Do mesmo modo, em diligências realizadas dentro do colégio, não foi encontrado nenhum adulto estranho ou algo assim que pudesse sequer justificar o teor da segunda ligação recebida pela GM.

Tão logo a GM descartou a possibilidade de qualquer situação de ameaça à integridade dos alunos os guardas passaram a notar um clima muito hostil de alguns pais que estavam na parte de fora do colégio. Por esse motivo, eles optaram em levar o adolescente até a Delegacia. Como manda o protocolo de segurança, esse menino foi conduzido até a viatura com as mãos abaixadas e para trás. O jovem, porém, não foi algemado como alguns boatos davam conta.
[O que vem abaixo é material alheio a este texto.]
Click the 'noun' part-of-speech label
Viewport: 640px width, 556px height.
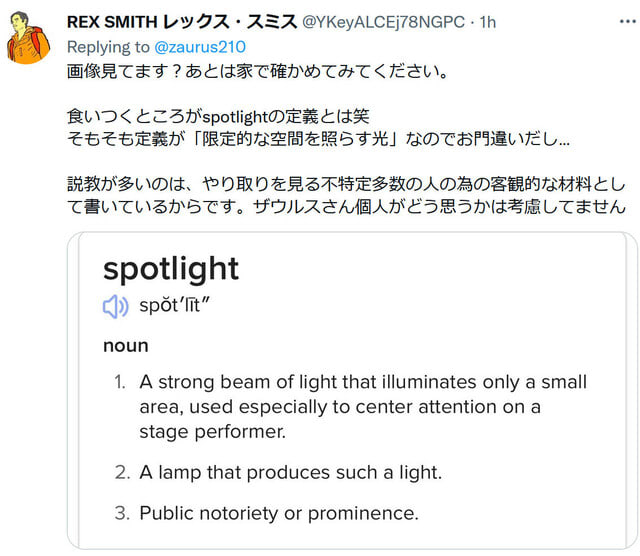(126, 346)
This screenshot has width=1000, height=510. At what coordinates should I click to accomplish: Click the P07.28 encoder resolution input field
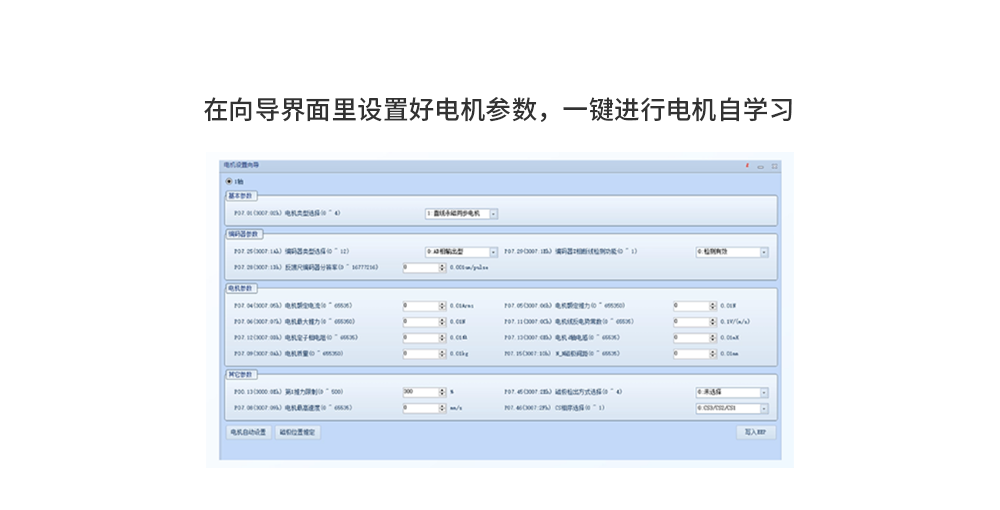click(420, 268)
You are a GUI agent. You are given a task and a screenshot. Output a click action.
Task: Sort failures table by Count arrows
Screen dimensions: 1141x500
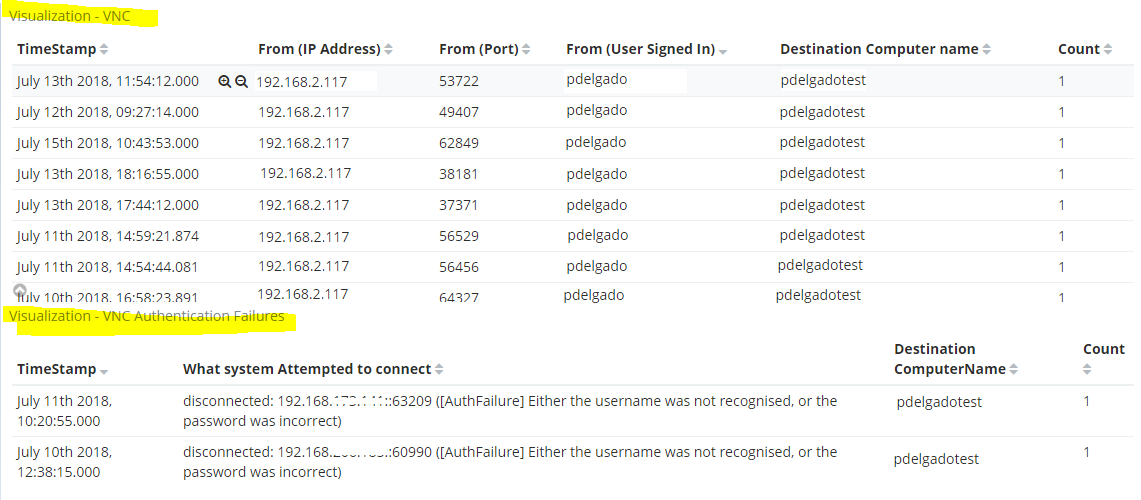1087,370
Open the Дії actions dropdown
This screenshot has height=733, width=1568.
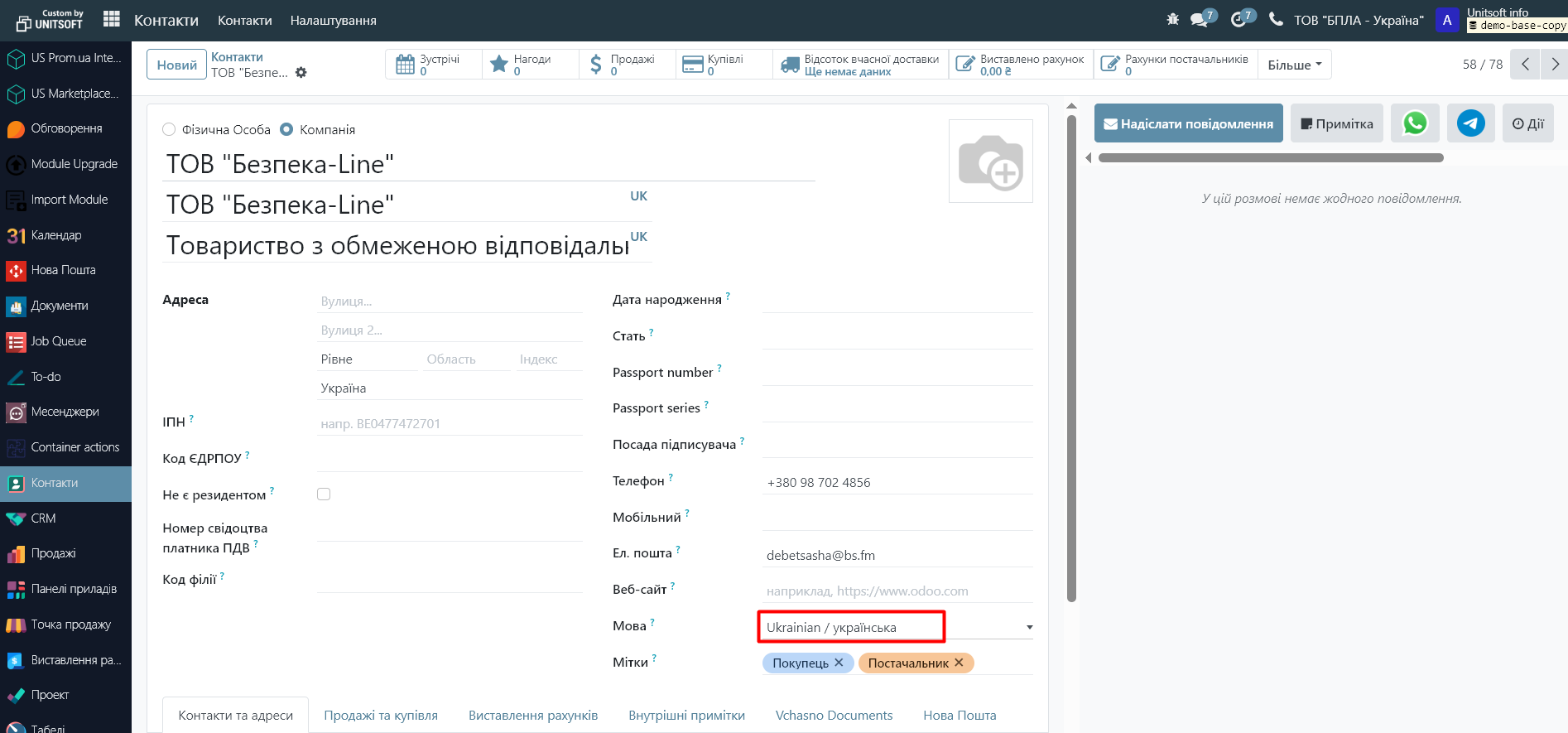pyautogui.click(x=1527, y=123)
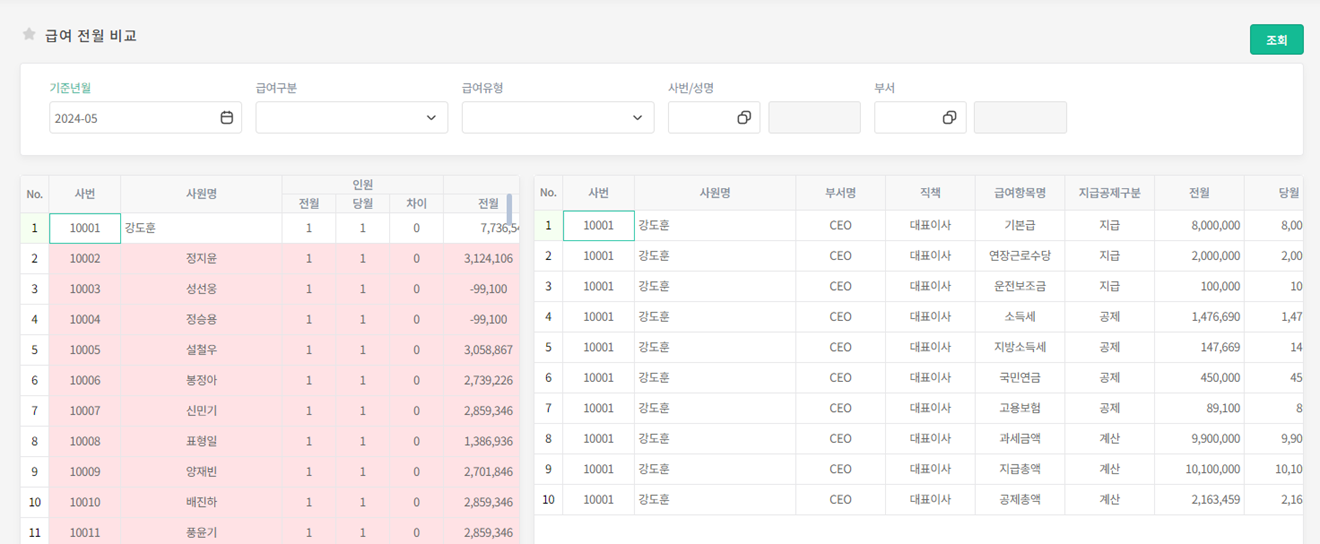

A Delegacia de Polícia Civil de Araucária explicou que o adolescente foi ouvido pela central de flagrantes. O jovem estava acompanhado de sua mãe e de um representante do Conselho Tutelar. A autoridade que ouviu o menino entendeu que era o caso de autuá-lo pelo ato infracional análogo ao crime de ameaça. Tão logo houve o encerramento de seu depoimento, ele foi entregue a mãe e liberado para que voltasse para sua casa.

Também conforme consta no relatório lavrado pela guarda municipal, em conversas com alunos do COC esses teriam relatado que o adolescente que fez a ameaça já teria sido vítima de episódios de bullying em ambiente escolar.

Conversamos também com a direção do colégio, que informou que está tomando as medidas necessárias para preservação do bom andamento das aulas em ambiente escolar.